Palestine.
Le Hamas et le Fatah peinent à adopter une vision commune. Ce
qui complique la formation d’un gouvernement d’union nationale
et rend de moins en moins probable la relance du processus de
paix.
Visions
discordantes
Les
risques de « fragmentation », si l’on se permet d’emprunter le
terme du secrétaire général de l’Onu,
Kofi Annan, sont à prendre
au sérieux. En effet, le dossier palestinien ne montre aucun
signe d’espoir, et le fossé entre le Hamas et le Fatah
s’élargit, écartant les chances d’un compromis autour d’un
gouvernement d’union nationale. Pour cause : l’épineuse
question de la reconnaissance d’Israël. Une question qui
divise les dirigeants palestiniens. Certains sont allés
jusqu’à parler d’un pouvoir à double tête avec un double
discours. Ce qui n’est pas faux. Les propos des responsables
sont en effet contradictoires. Alors que le président de
l’Autorité palestinienne, Mahmoud Abbass,
a souligné, à la tribune de l’Assemblée générale de l’Onu, que
tout gouvernement palestinien reconnaîtrait Israël et les
accords conclus avec lui, notamment les lettres de
reconnaissance mutuelle (entre l’Etat hébreu et l’OLP) datées
du 9 septembre 1993, le Hamas disait le contraire. Ahmad
Youssef, conseiller d’Ismaïl
Haniyeh qui a réagi aux propos de Mahmoud
Abbass, a été d’une extrême
clarté. « La ligne politique du Hamas fait que ce dernier ne
peut participer à un gouvernement qui met la reconnaissance
d’Israël dans son programme politique », a-t-il déclaré
vendredi matin. De son côté, le ministre palestinien des
Affaires étrangères, Mahmoud Zahar,
du Hamas, a dit qu’une « telle reconnaissance serait très
dangereuse pour la cause palestinienne ainsi que pour le Liban
et la Syrie dont les terres sont occupées par l’Etat hébreu ».
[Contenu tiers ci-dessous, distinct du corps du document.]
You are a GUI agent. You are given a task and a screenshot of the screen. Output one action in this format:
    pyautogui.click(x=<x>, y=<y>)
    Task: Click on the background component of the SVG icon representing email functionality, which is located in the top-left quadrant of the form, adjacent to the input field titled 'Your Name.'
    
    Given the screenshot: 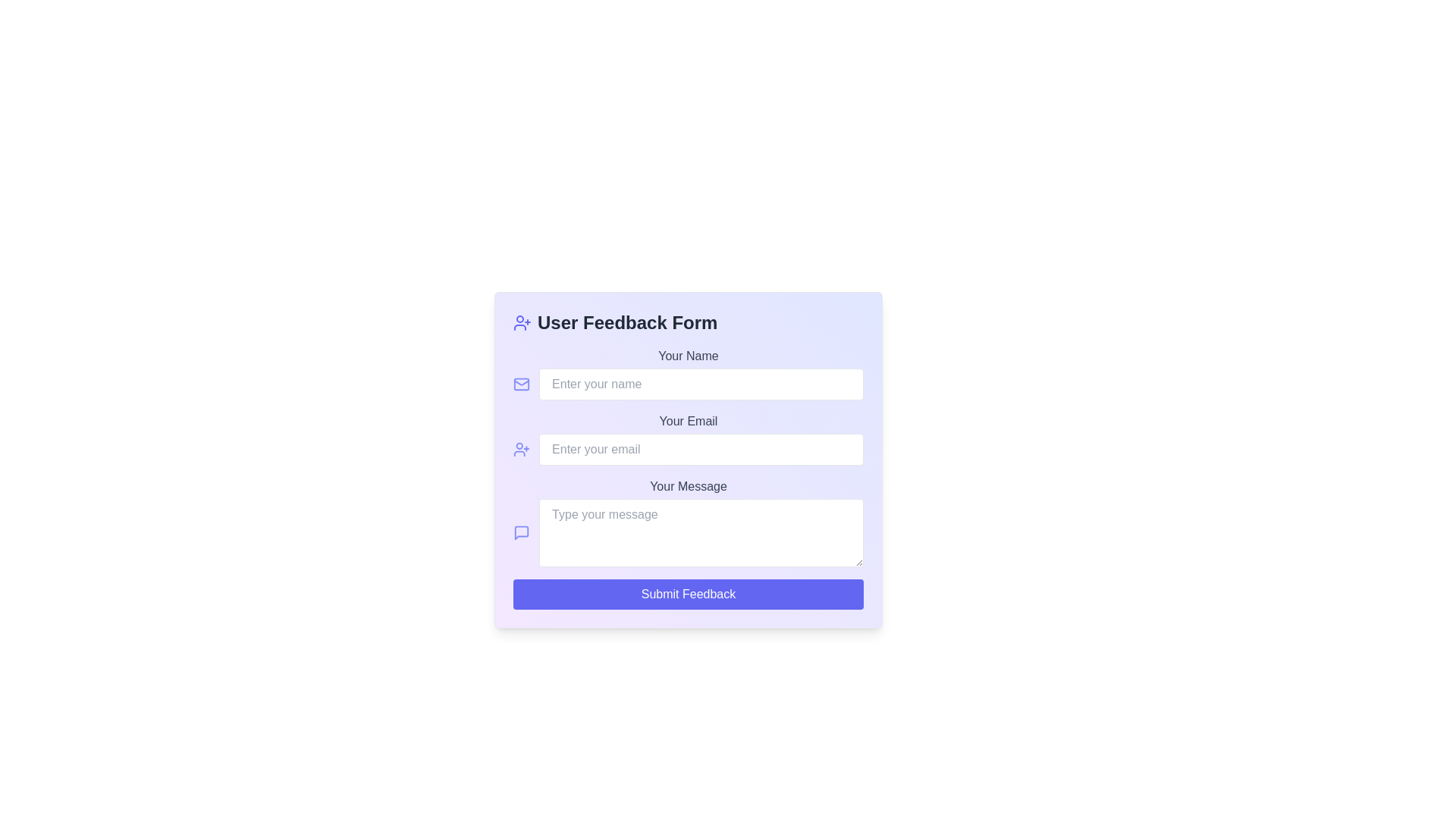 What is the action you would take?
    pyautogui.click(x=522, y=383)
    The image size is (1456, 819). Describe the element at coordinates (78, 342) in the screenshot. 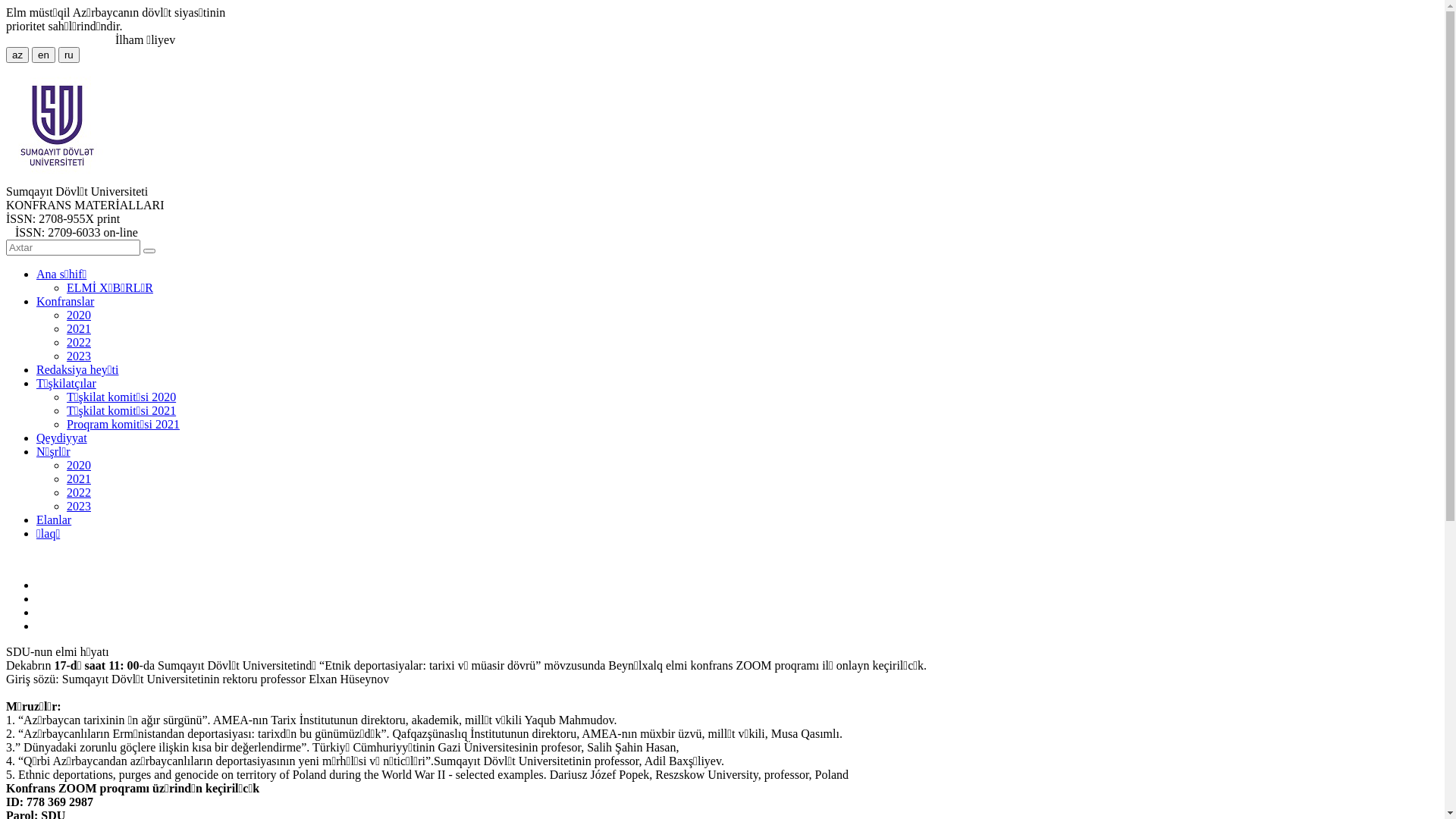

I see `'2022'` at that location.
De quoi discréditer le chef de l’Etat et représentant du Fatah
qui était allé à l’Assemblée générale à New York pour obtenir
notamment la reprise des aides internationales et des
promesses pour relancer le processus de paix. De quoi ramener,
aussi, les négociations
interpalestiniennes à la case départ. M.
Abbass a d’ailleurs accusé,
samedi, le Hamas d’être revenu sur ses engagements. «
Malheureusement, après la signature de l’accord (concernant le
gouvernement d’union nationale), il y a eu régression (...) et
nous sommes revenus au point de
départ. Nous allons réexaminer la question », a-t-il dit. Il a
également déclaré que les Etats-Unis et les pays européens
membres du Conseil de sécurité des
Nations-Unies ne jugeaient pas la position du Hamas «
favorable à la formation d’un gouvernement d’union nationale
».
On se retrouve ainsi dans un cercle vicieux. Le Quartette pour
le Proche-Orient (Etats-Unis, Onu, Union européenne, Russie) a
posé trois conditions pour la reprise des aides directes à
l’Autorité palestinienne, suspendues après l’entrée en
fonction du Hamas fin mars : reconnaissance d’Israël ainsi que
des accords conclus avec ce pays et renonciation à la
violence.
Les Etats-Unis ont de même répété leur exigence que ces
conditions soient remplies. « La seule voie possible (pour une
reprise du versement des aides qui ont été suspendues) est
d’avoir un gouvernement palestinien (...) qui adopte les
conditions posées en janvier par le Quartette », a déclaré le
porte-parole adjoint du département d’Etat, Tom
Casey. Bien plus, Washington
menace de bouder les membres du Fatah qui appartiendraient à
un gouvernement dirigé par le Hamas qui n’accepterait pas les
conditions de la communauté internationale.
Israël rejette la trêve
Néanmoins, tout en soulignant sa volonté de parvenir à un
gouvernement de coalition, le Hamas n’a pas l’intention de
fléchir face à ces pressions croissantes. M.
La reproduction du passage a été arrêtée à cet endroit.